Data extracted from a collection
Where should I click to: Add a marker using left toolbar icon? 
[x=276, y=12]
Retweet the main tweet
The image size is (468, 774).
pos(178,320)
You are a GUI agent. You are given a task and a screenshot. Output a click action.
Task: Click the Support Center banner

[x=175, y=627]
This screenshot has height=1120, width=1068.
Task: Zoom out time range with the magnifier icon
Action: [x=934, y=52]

--

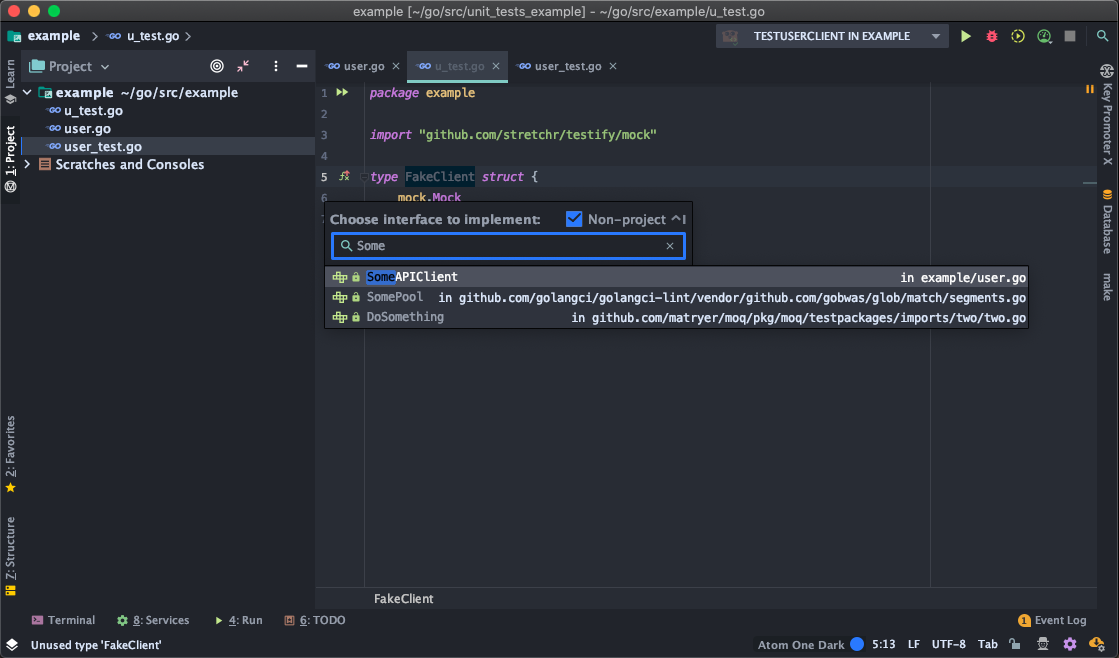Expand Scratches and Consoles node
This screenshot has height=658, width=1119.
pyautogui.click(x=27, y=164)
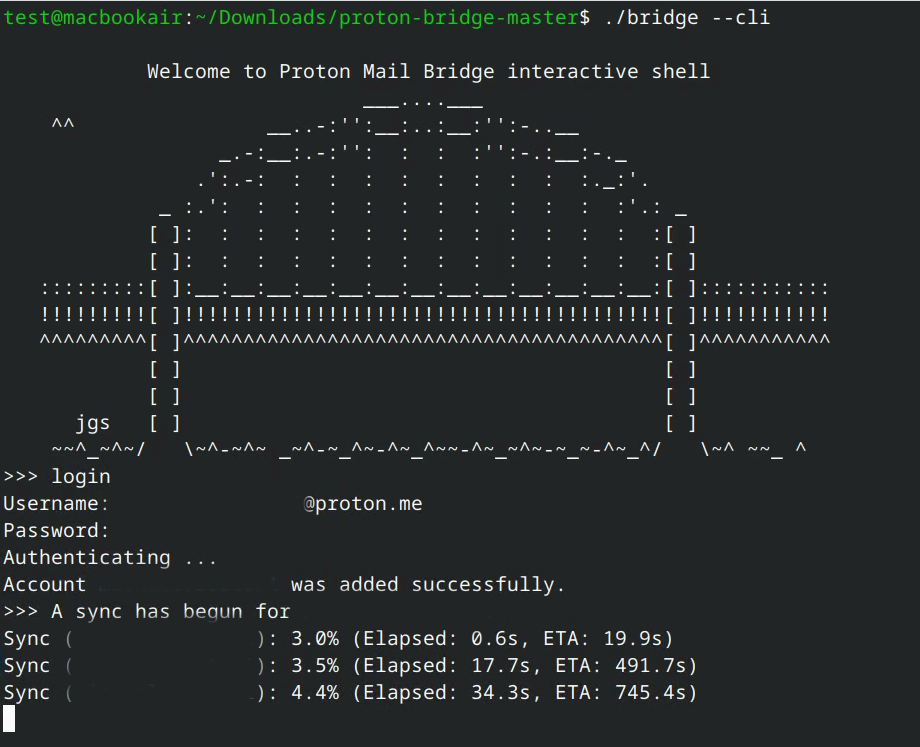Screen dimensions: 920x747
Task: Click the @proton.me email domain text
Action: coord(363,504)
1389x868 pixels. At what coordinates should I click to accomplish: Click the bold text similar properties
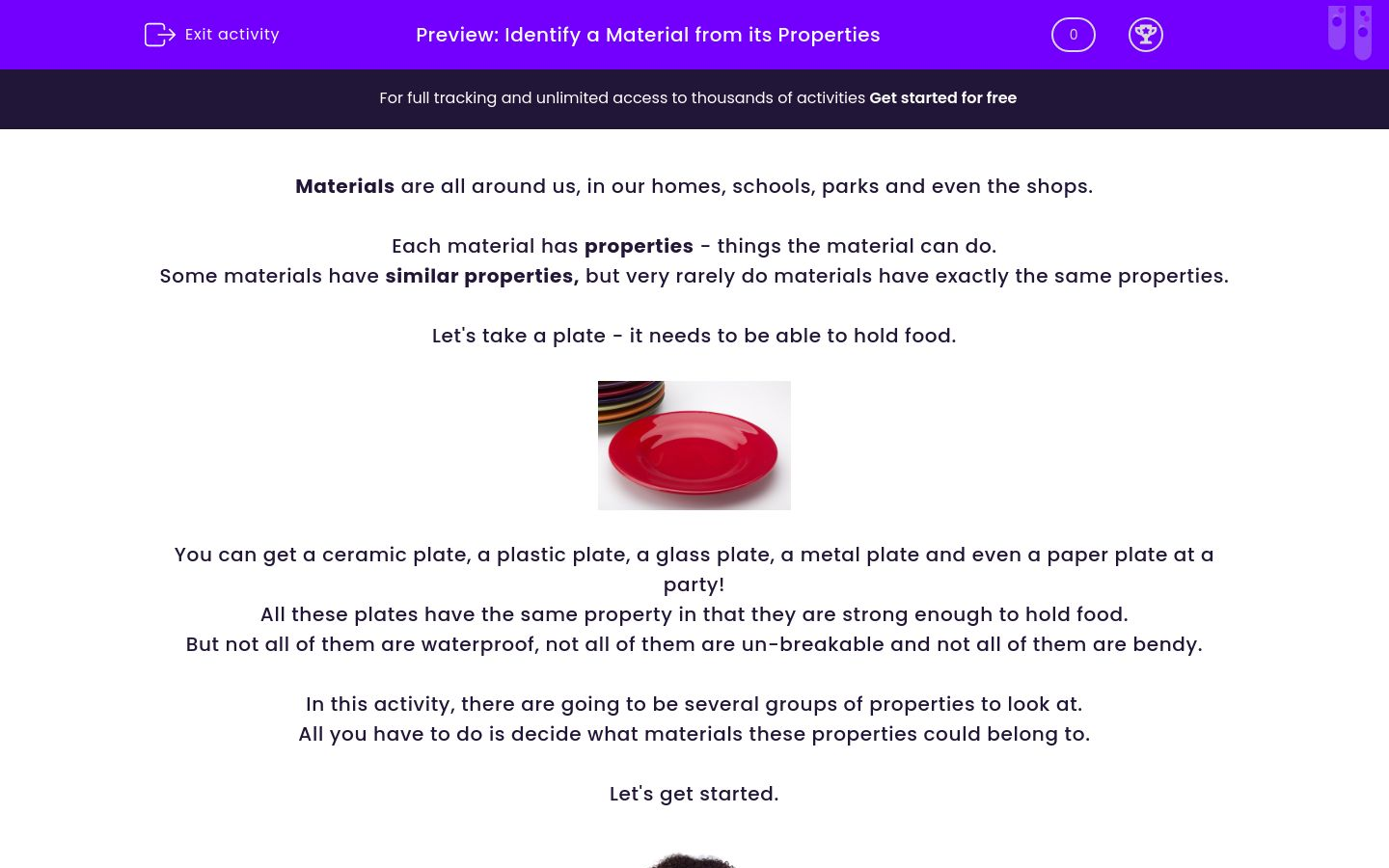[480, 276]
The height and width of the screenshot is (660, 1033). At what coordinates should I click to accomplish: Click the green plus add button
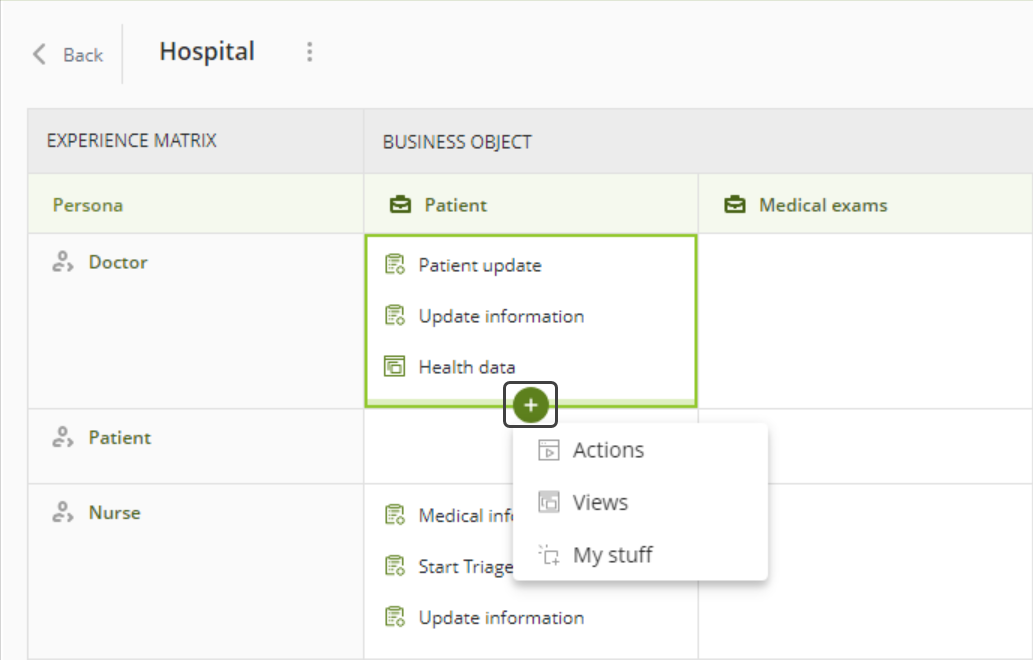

■ **Work task**
Would you set down only the lines above from the line with "1389x868 pixels. At" to the line with "The height and", both included, exactly as they stand and without the pictures?

■ **Solution to the problem**
1389x868 pixels. At what coordinates should I click to accomplish: Click the bold text similar properties
[480, 276]
The height and width of the screenshot is (660, 1033). At what coordinates should I click to accomplish: Click the green plus add button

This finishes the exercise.